Problem requirements » From the entries that follow, copy exactly the lines beginning at the line holding "Posłuchaj teraz (571, 2192)" and continuing through the line holding "Reklama (404, 88)".

[[ Data section open ]]

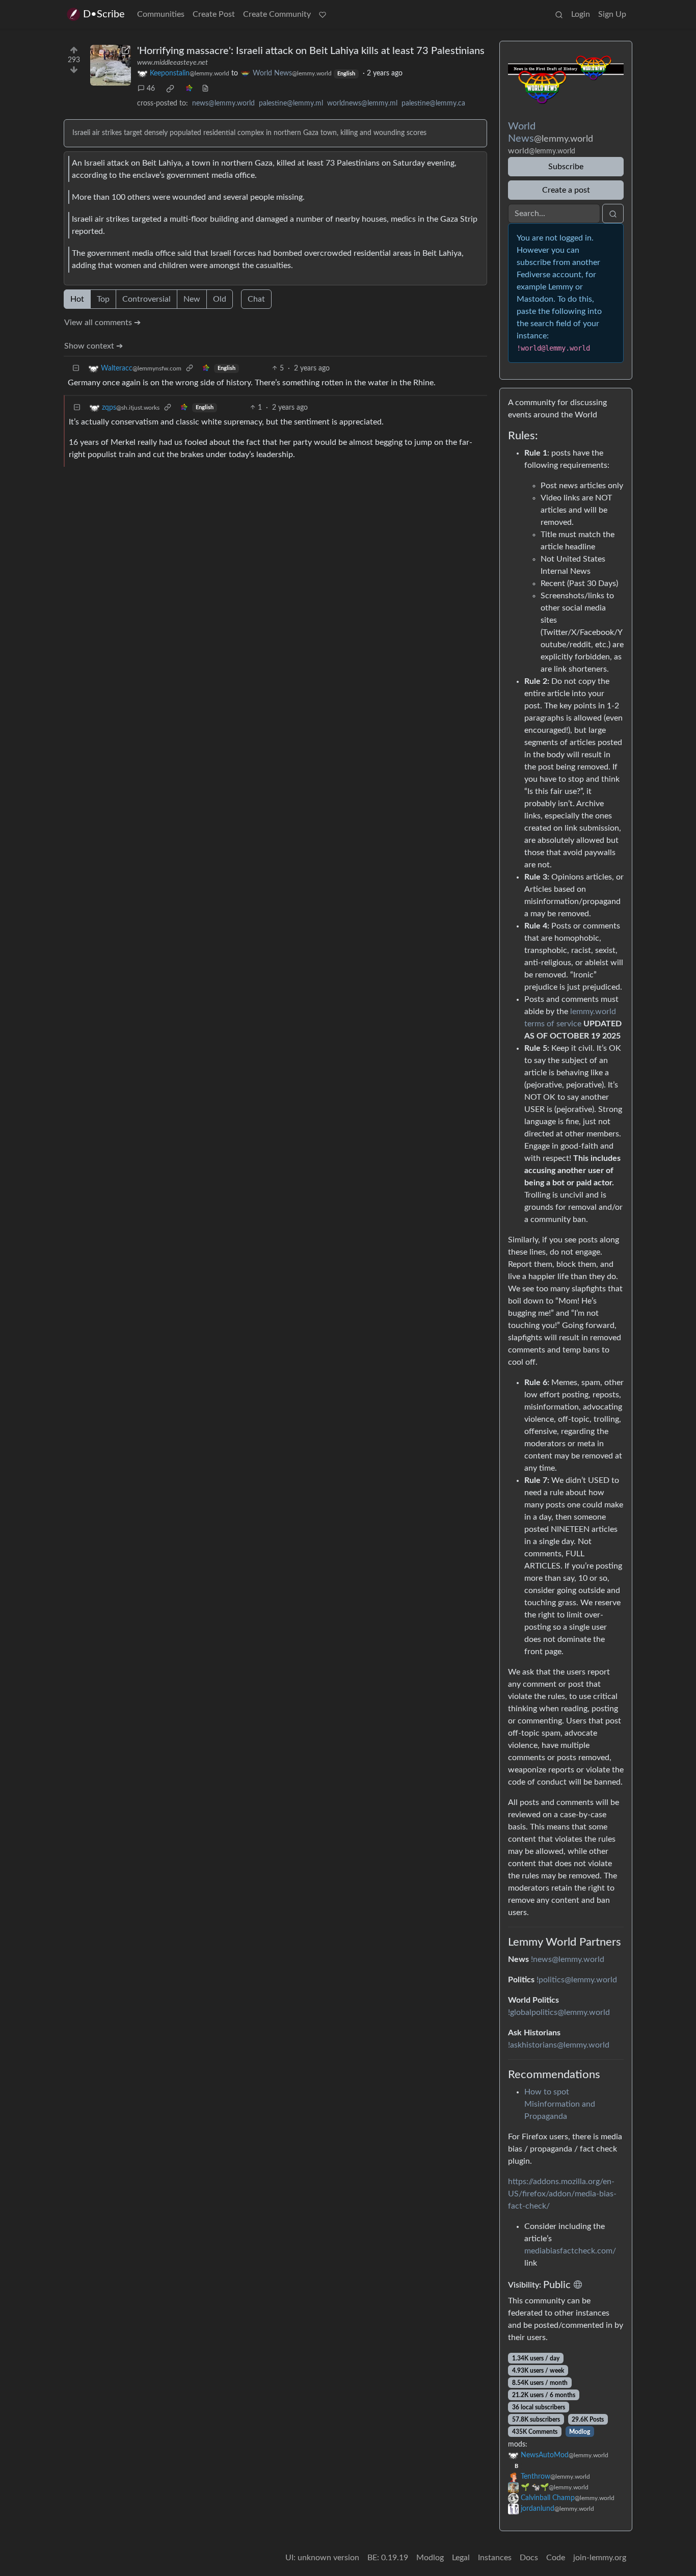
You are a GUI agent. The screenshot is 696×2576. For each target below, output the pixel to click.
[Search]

[[ Data section closed ]]
[[ Data section open ]]

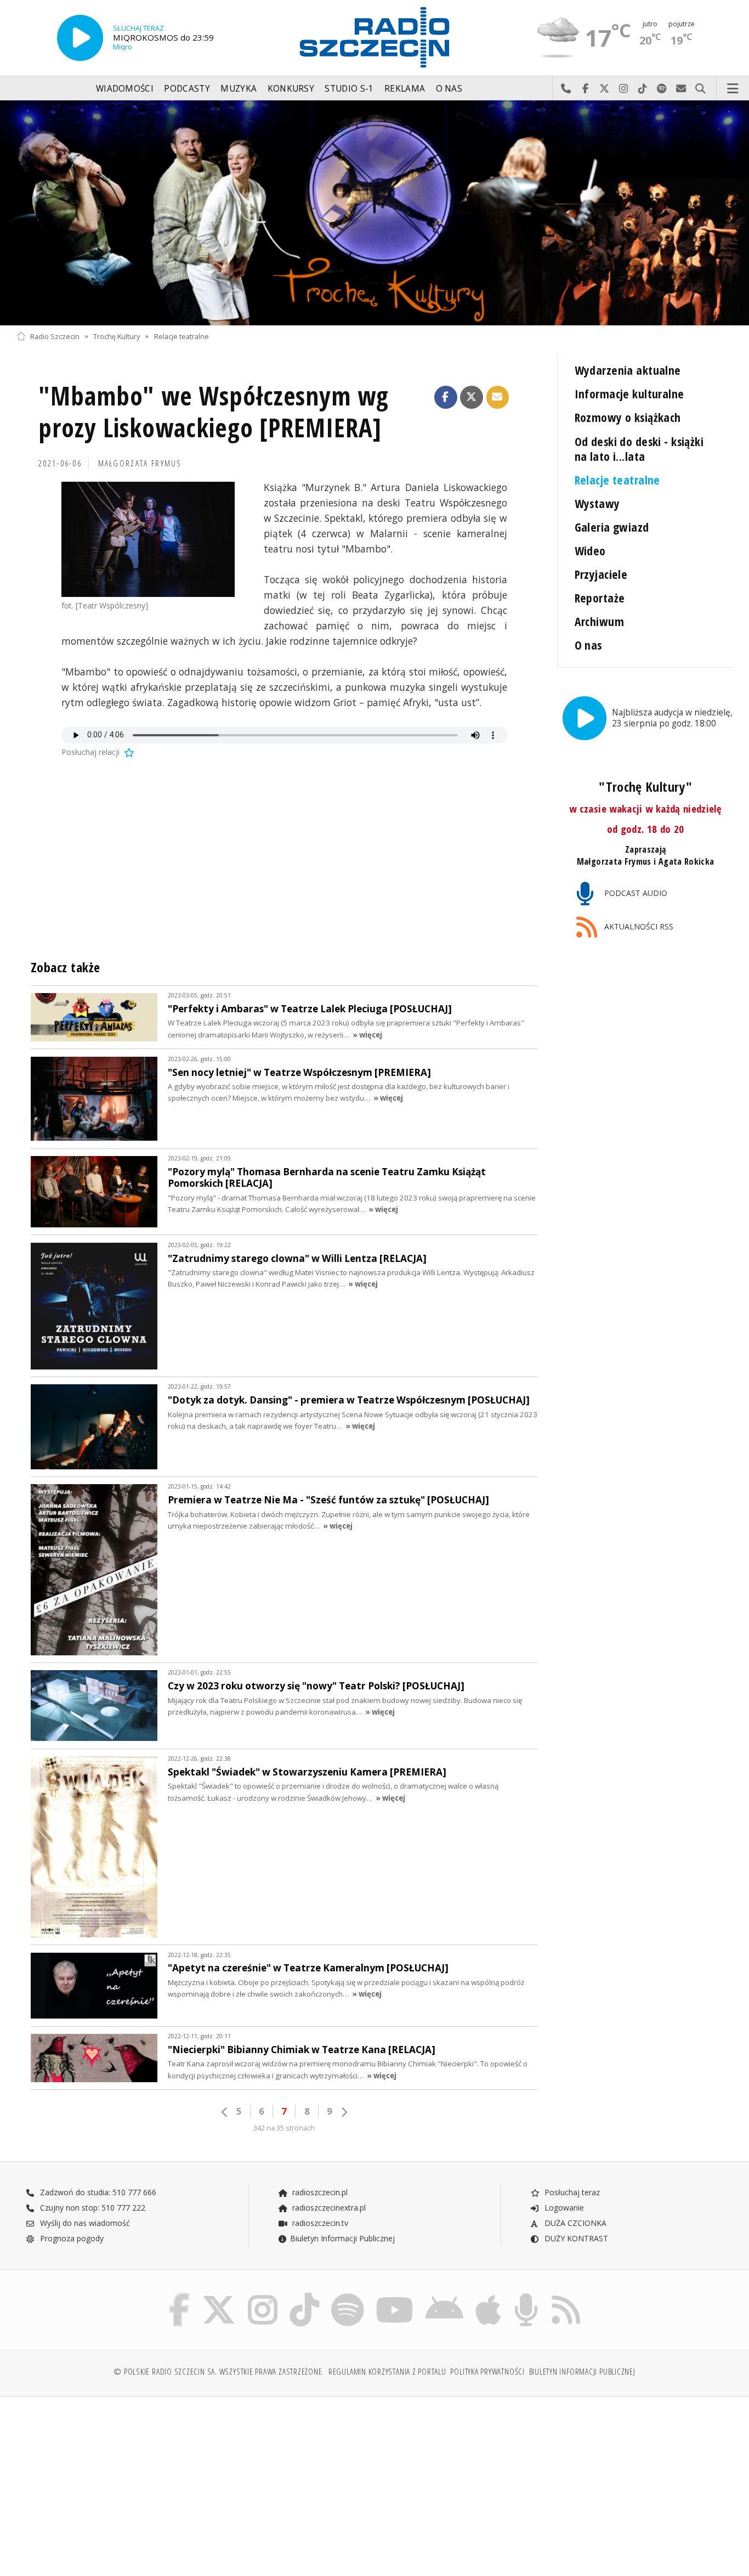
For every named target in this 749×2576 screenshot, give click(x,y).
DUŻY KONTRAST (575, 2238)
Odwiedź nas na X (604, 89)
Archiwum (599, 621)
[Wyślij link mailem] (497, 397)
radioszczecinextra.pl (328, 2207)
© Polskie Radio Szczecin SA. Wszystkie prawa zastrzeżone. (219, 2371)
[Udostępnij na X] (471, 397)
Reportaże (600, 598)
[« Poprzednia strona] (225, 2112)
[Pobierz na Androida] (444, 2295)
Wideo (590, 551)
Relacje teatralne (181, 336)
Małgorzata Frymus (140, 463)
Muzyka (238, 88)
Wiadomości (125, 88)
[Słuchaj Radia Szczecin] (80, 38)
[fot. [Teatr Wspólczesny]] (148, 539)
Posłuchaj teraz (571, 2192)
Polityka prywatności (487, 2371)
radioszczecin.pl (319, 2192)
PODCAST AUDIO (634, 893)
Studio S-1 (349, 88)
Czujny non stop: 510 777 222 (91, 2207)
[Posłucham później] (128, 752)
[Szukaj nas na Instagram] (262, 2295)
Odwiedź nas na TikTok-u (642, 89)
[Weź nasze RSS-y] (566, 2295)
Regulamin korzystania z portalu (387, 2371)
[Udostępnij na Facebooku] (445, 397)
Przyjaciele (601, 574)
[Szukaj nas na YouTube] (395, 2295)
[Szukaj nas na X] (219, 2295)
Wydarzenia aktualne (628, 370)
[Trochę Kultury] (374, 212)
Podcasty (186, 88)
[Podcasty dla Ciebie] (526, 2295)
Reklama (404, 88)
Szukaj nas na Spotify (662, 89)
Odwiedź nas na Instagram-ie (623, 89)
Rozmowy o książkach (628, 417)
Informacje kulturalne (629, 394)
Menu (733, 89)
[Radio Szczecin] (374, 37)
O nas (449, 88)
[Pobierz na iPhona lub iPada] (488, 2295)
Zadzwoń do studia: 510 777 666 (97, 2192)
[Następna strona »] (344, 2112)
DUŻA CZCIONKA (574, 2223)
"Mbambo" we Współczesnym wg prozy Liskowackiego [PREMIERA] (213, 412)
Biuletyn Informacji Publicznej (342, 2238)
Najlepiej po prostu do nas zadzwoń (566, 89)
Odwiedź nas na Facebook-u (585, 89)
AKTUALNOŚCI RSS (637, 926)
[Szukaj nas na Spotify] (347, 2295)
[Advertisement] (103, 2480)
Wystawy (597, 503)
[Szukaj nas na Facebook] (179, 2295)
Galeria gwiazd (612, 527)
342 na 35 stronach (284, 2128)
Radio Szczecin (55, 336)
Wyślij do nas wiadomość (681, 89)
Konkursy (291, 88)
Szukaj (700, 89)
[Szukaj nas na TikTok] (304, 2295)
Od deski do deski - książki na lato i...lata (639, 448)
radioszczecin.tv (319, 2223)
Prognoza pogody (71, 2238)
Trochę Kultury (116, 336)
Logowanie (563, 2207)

[[ Data section closed ]]

Answer for this exercise »
Posłuchaj teraz (571, 2192)
Polityka prywatności (487, 2371)
radioszczecin.pl (319, 2192)
PODCAST AUDIO (634, 893)
Studio S-1 (349, 88)
Czujny non stop: 510 777 222 (91, 2207)
[Posłucham później] (128, 752)
[Szukaj nas na Instagram] (262, 2295)
Odwiedź nas na TikTok-u (642, 89)
[Weź nasze RSS-y] (566, 2295)
Regulamin korzystania z portalu (387, 2371)
[Udostępnij na Facebooku] (445, 397)
Przyjaciele (601, 574)
[Szukaj nas na YouTube] (395, 2295)
[Szukaj nas na X] (219, 2295)
Wydarzenia aktualne (628, 370)
[Trochę Kultury] (374, 212)
Podcasty (186, 88)
[Podcasty dla Ciebie] (526, 2295)
Reklama (404, 88)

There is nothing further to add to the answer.